§ **Instructions for the task**:
Change every "icon" in the records below to "button" and leave all other text unchanged.

○ ○ ○ ○ ○

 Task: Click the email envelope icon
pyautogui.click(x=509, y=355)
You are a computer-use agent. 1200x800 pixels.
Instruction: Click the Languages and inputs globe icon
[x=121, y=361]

○ ○ ○ ○ ○

§ **Exercise output**:
 Task: Click the email envelope button
pyautogui.click(x=509, y=355)
You are a computer-use agent. 1200x800 pixels.
Instruction: Click the Languages and inputs globe button
[x=121, y=361]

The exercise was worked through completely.